藤丸たちは、今森の中の道なき道を歩いていた。本来であれば人が歩くべき道があったのだが、途中沖田の一言により道を逸れていたのである。
「どうかな、沖田君。さっき言っていた視線とやらは、今も感じるかね?」
ダ・ヴィンチにそう問われた沖田は、眉をしかめて後方を見据えていた。
「うーん。申し訳ありません。どうにも後方警戒を強めてからは全く感じられなくなっておりまして。正直、私も自信が無くなってきています」
「こちらでも先輩を中心に索敵を行っていますが、現状では確認とれず……申し訳ありません」
「嬢ちゃんが謝る必要は無い。こちらを追ってる奴が1枚上手なだけだ。大体、勘の良い沖田に気付かれてもすぐに身を隠せるたあ、敵は相当なもんだぞ。そうそう姿を晒すへまはしないだろうよ」
「だが早い段階で気付いてもらえたのは助かったよ。アーチャーのものであったなら、あんな見通しのいい道を進むなんてのは自殺行為だ。今後も何か有ればすぐに言ってくれ。時間のロスは惜しいが、それで命を落としては意味がないからね」
「了解だよ、ダ・ヴィンチちゃん。それが今回は重要だものね」
「その通り、だ。っと、そろそろ村にも着く頃合いだね。どうかな? 何か見えてきたかい」
そうして沖田が後方を、土方と藤丸が前方を注視しながら進むと、ついに木々の隙間から村が垣間見えた。

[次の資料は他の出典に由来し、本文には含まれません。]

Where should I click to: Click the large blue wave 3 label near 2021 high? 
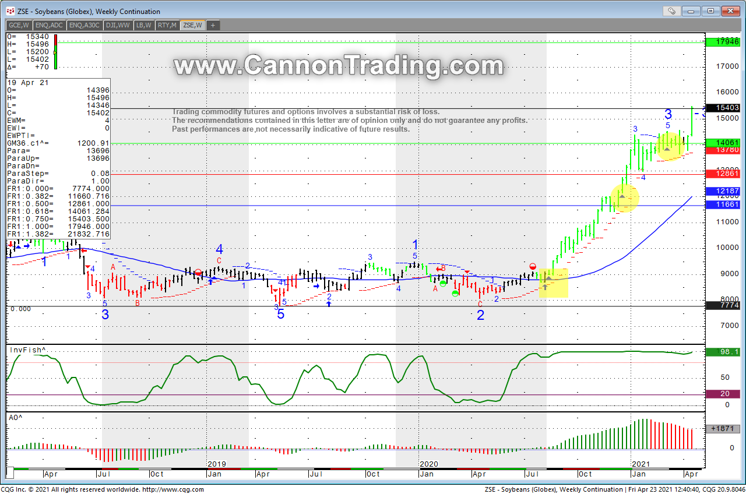[668, 114]
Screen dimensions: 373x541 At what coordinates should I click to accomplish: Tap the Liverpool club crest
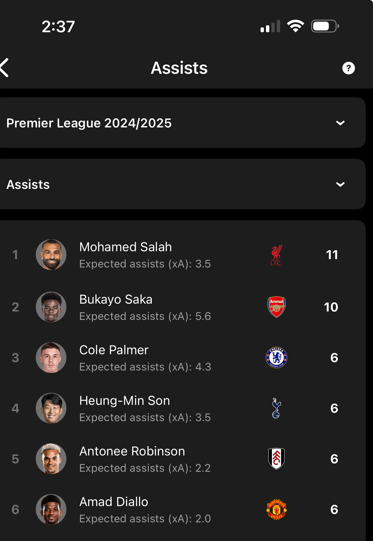pos(276,255)
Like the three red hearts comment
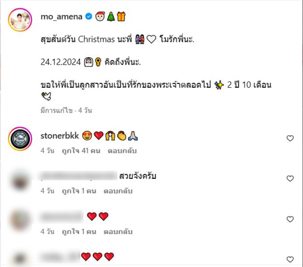This screenshot has width=303, height=267. tap(290, 259)
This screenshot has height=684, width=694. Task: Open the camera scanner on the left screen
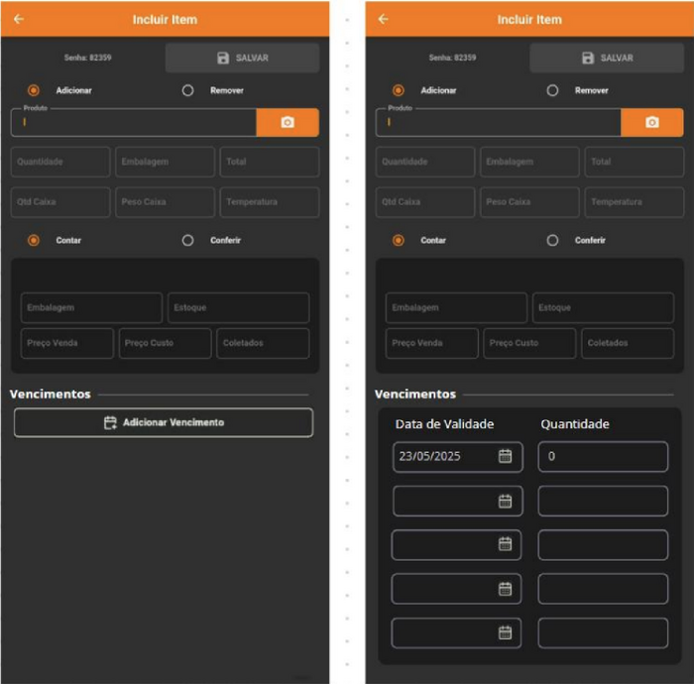click(288, 122)
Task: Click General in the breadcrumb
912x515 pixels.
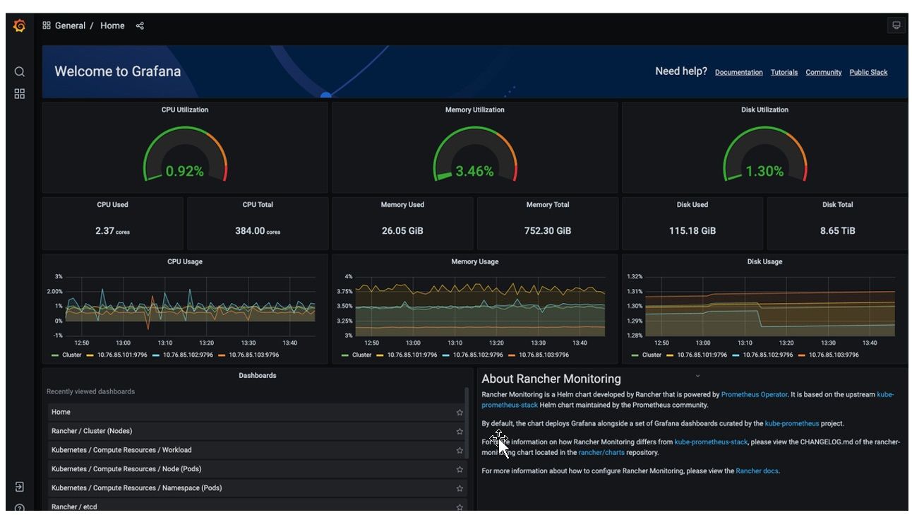Action: (70, 25)

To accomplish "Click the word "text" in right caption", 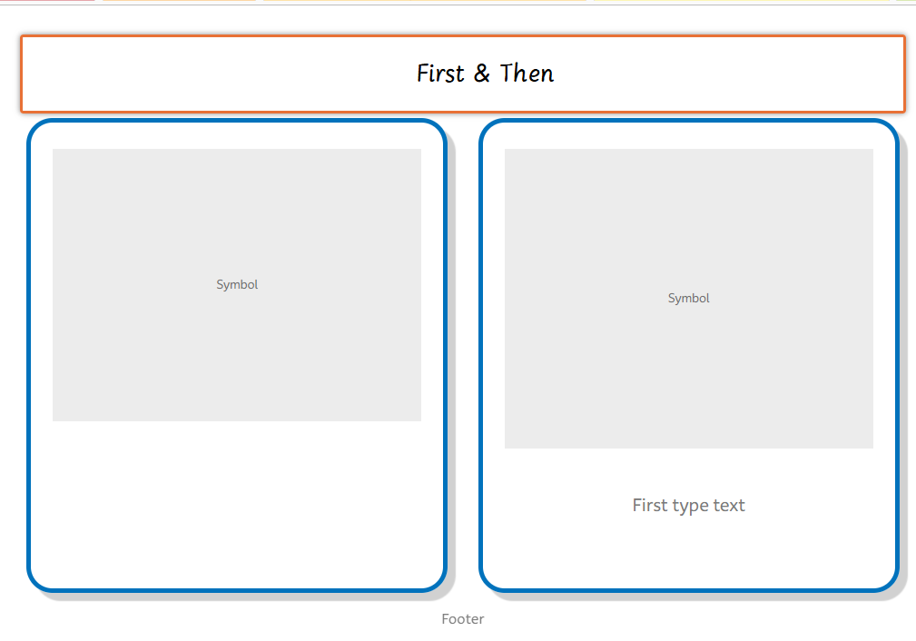I will click(729, 506).
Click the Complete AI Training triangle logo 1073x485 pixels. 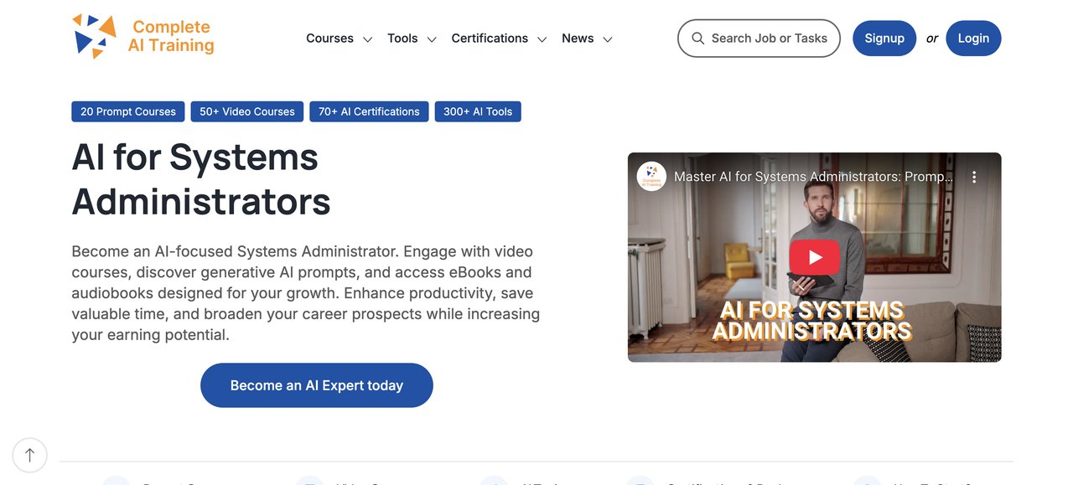pyautogui.click(x=94, y=37)
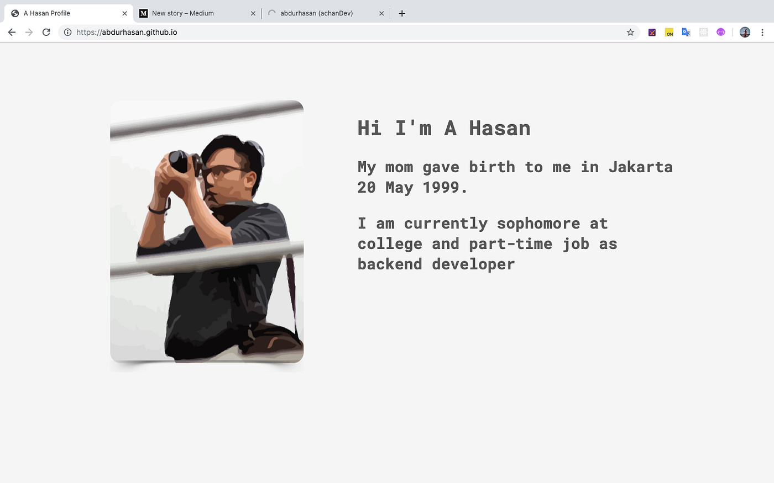Close the abdurhasan (achanDev) tab
This screenshot has width=774, height=483.
381,13
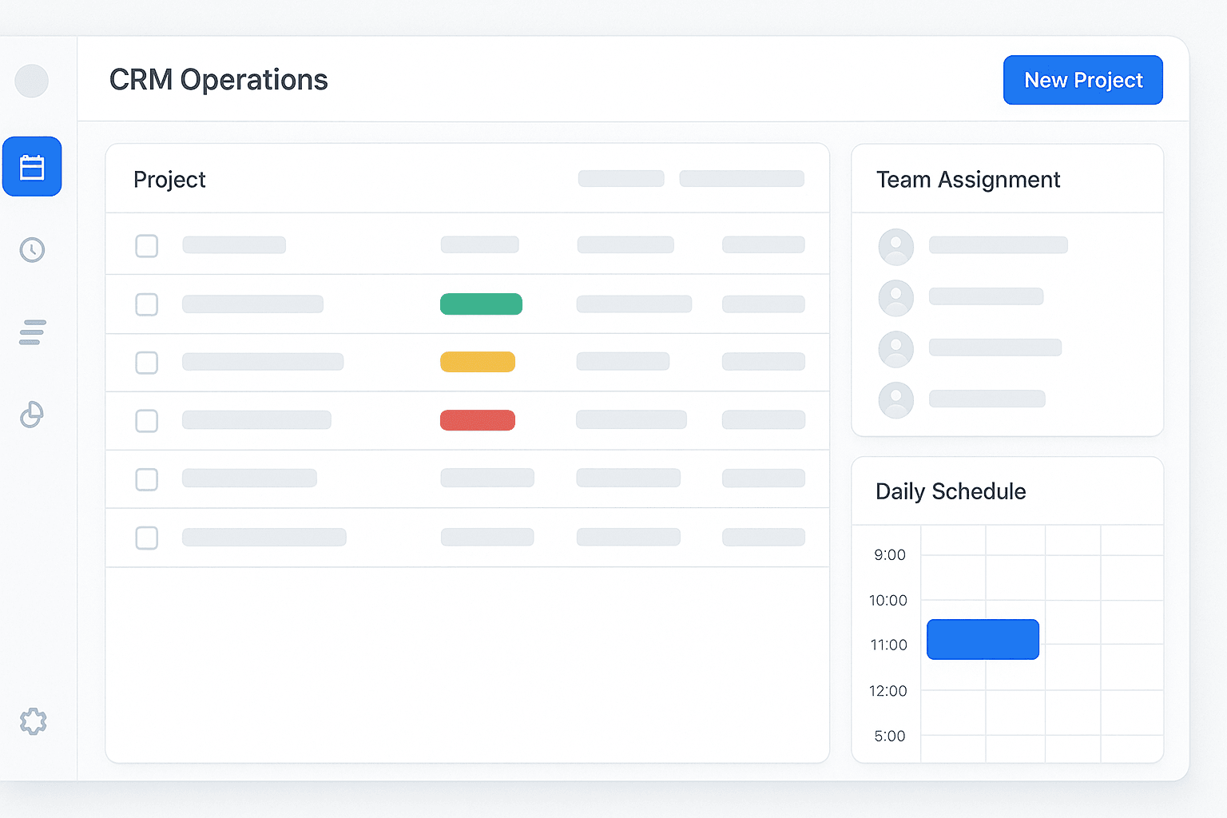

本来であれば、ようやく辿り着いた場所である為、少なからず安堵し気も緩むところであったが、後方からの謎の存在に気を張っていたためか、二人はある違和感に気付き足を止めた。それに合わせるようにマシュとダ・ヴィンチもある事実から声をあげる。
「ダ・ヴィンチちゃん、この反応は……」
「ああ、確認しているとも。全く、この特異点の連中もまた困ることをしてくれるじゃあないか」
「そっちも何か見付かったんだね、マシュ」
「はい、先輩。村の方から魔力反応が確認されました。しかもこれは魔力の残滓ではありません。村内に張られたものの反応です」
「村人の姿が見えねえ上に魔術による罠、か。そっちはどうだ、沖田」
土方の問いに、沖田は力なく首を横に振った。
「この魔力反応が何を意味するかは全力で解析中だ。が、それを待っていては後手に回るだろう。前も後ろも敵だとしたら、待ってはくれまい」
「でしたら、やはり来た道を戻るべきではないでしょうか。気配の正体は以前掴めていませんが、村に入るよりは安全なのではないかと思います」
「私もその意見には賛成したいですね。アーチャーやアサシンの類いだった場合は安全とは言いがたくはありますが、見えている罠に飛び込むよりはマスターの安全性は高い筈です」
マシュと沖田は藤丸の安全を優先し、この場所を離れるべきであると意見を述べる。その一方で、ダ・ヴィンチと土方はまた別の考えのもと話始める。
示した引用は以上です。